По наблюдению Эрвина Панофского, с появлением линейной перспективы и
все более натуралистической передачей облика видимого мира начался процесс
"одевания символов в одежды реальных вещей" (Панофский 1971: 141). Панофский
обнаруживает первые следы такого "переодевания" в "Танце Саломеи" Джотто,
где на крыше дворца Ирода появляются статуи античных богов. Панофский
приводит примеры множества картин, преобразующих символические фигуры в
каменных идолов. Превращаясь в статуи, античные боги или аллегорические
фигуры как бы дублируют самих себя и одновременно отчуждаются от себя самих.
Они отчасти перестают быть чистыми символами, превращаясь в материальные
фетиши. Камень оказывается в таком контексте избытком материи, в котором не
нуждается аллегория.
Удвоение в данном случае вписано в сами фигуры (символы и предметы
одновременно) и производит их в ранг фетишей и демонических подобий,
демонических хотя бы потому, что, становясь камнем, они перестают быть
символами. Камень деформирует их суть, их raison d'etre, до неузнаваемости.

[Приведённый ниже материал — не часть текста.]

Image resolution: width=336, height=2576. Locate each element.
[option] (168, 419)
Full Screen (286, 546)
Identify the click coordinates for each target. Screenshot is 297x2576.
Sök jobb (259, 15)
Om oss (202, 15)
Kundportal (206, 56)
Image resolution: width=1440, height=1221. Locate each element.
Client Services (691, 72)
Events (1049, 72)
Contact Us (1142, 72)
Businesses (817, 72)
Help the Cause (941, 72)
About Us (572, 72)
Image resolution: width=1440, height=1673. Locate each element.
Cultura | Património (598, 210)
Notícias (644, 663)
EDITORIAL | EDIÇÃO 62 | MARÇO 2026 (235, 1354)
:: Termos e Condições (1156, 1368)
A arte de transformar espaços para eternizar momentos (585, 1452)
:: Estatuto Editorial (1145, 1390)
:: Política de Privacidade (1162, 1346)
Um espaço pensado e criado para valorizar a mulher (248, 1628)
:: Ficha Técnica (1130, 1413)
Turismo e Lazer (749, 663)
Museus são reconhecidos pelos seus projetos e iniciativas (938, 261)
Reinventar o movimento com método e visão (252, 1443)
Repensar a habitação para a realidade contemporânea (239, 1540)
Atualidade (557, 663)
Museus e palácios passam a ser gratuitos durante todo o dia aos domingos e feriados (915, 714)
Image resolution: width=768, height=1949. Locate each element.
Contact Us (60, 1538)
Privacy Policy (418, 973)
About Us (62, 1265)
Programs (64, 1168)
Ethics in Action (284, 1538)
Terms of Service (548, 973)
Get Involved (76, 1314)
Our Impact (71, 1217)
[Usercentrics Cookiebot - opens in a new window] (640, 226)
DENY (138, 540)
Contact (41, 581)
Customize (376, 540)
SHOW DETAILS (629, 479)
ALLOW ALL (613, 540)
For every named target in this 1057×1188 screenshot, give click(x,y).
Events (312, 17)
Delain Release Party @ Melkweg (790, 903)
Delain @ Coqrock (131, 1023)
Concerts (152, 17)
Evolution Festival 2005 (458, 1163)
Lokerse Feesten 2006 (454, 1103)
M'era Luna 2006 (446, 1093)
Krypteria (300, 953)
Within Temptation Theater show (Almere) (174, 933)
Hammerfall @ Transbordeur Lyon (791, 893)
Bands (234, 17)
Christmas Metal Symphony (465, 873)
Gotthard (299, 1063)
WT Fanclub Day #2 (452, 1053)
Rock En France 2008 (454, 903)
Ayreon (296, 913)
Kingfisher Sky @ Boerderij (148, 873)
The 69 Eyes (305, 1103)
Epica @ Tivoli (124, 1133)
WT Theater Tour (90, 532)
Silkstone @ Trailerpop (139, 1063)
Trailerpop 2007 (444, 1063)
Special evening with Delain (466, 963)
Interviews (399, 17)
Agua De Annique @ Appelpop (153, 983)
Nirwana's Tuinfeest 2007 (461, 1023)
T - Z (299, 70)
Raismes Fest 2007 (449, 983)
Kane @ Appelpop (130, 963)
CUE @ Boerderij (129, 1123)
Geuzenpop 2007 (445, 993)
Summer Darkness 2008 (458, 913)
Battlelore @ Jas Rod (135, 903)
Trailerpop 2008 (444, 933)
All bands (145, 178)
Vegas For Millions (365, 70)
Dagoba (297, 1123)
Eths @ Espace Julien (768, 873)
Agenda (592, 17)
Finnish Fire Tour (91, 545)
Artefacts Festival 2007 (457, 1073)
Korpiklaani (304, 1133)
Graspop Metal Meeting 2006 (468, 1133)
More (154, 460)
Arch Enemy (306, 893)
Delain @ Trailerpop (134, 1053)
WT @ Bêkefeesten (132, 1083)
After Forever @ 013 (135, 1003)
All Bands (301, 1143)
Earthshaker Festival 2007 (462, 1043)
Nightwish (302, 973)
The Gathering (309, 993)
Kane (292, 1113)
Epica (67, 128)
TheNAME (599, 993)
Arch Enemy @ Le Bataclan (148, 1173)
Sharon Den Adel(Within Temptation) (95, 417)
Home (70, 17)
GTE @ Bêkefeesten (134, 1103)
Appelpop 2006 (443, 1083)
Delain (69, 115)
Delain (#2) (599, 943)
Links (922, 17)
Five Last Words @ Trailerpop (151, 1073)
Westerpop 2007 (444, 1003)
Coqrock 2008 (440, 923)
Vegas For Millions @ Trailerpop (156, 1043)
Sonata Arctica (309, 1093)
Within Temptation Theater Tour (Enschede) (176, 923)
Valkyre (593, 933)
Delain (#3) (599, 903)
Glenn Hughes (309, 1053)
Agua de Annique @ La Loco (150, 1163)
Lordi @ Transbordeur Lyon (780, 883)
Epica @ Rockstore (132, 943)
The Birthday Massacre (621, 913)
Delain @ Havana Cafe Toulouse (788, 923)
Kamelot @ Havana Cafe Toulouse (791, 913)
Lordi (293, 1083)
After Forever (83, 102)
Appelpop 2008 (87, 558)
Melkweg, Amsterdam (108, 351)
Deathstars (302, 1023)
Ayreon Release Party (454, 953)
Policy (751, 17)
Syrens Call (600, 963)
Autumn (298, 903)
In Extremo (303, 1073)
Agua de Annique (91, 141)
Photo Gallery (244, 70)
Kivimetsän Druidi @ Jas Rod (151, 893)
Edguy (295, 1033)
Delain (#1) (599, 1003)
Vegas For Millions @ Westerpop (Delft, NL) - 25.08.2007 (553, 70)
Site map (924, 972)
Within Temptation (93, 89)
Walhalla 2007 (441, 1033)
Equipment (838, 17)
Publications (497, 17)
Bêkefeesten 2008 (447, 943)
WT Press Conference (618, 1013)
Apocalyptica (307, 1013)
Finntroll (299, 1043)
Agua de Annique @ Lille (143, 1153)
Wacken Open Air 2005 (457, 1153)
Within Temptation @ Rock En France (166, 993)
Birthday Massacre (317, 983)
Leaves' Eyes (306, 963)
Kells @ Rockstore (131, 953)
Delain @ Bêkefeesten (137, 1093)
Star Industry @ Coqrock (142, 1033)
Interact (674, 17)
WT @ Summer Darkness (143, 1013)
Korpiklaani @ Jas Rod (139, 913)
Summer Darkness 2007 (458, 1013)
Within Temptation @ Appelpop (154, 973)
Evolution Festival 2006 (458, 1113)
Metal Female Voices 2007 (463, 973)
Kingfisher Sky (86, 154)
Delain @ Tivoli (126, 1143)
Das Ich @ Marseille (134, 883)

Символы возвращаются в "перспективный" мир, где им нет места,
приходят назад как тела, как каменные статуи, как телесная, пластическая
имитация самих себя, выполненная скульптором.
5
Таким образом, возвращение приобретает все черты имитации себя самого
(автомимесиса), увиденного другими. Чехов переживает возвращение как акт
симуляции, который восстанавливает его бытие.
Театральность (взгляд на себя со стороны, разыгрывание себя как
персонажа) возвращения усложняется и той специфической перспективой, которую
задает ему Чехов. Связь этой темы именно с Чеховым настолько существенна,
что потребует особого отступления.
...В первом действии "Чайки" (1895) Нина Заречная разыгрывает пьесу,
написанную Треплевым. Пьеса эта обыкновенно понимается как пародия на
декадентский театр, например на театр Лентовского в Москве (см. Сенелик
1985: 79). Но за пародией на декадентский театр просвечивает иная пародия --
на определенный тип западного философствования от Гегеля и Шопенгауэра до
Ницше. Время действия пьесы -- конец времен:
146
"Люди, львы, орлы и куропатки, рогатые олени, гуси, пауки, молчаливые
рыбы, обитавшие в воде, морские звезды и те, которых нельзя было видеть
глазом, -- словом, все жизни, все жизни, свершив печальный круг, угасли... <
...> Тела живых существ исчезли в прахе, и вечная материя обратила их в
камни, в воду, в облака, а души их всех слились в одну. Общая мировая душа
-- это я... я... Во мне душа и Александра Великого, и Цезаря, и Шекспира, и
Наполеона, и последней пиявки. Во мне сознания людей слились с инстинктами
животных, и я помню все, все, все и каждую жизнь в себе самой я переживаю
вновь. <... > каждое мгновение в вас, как в камнях и в воде, производит
обмен атомов и вы меняетесь непрерывно. Во вселенной остается постоянным и
неизменным один лишь дух. <...> материя и дух сольются в гармонии прекрасной
и наступит царство мировой воли. Но это будет, лишь когда мало-помалу, через
длинный, длинный ряд тысячелетий, и луна и светлый Сириус, и земля обратятся
в пыль... А до тех пор ужас, ужас..." (Чехов 1963, т. 9:435-436).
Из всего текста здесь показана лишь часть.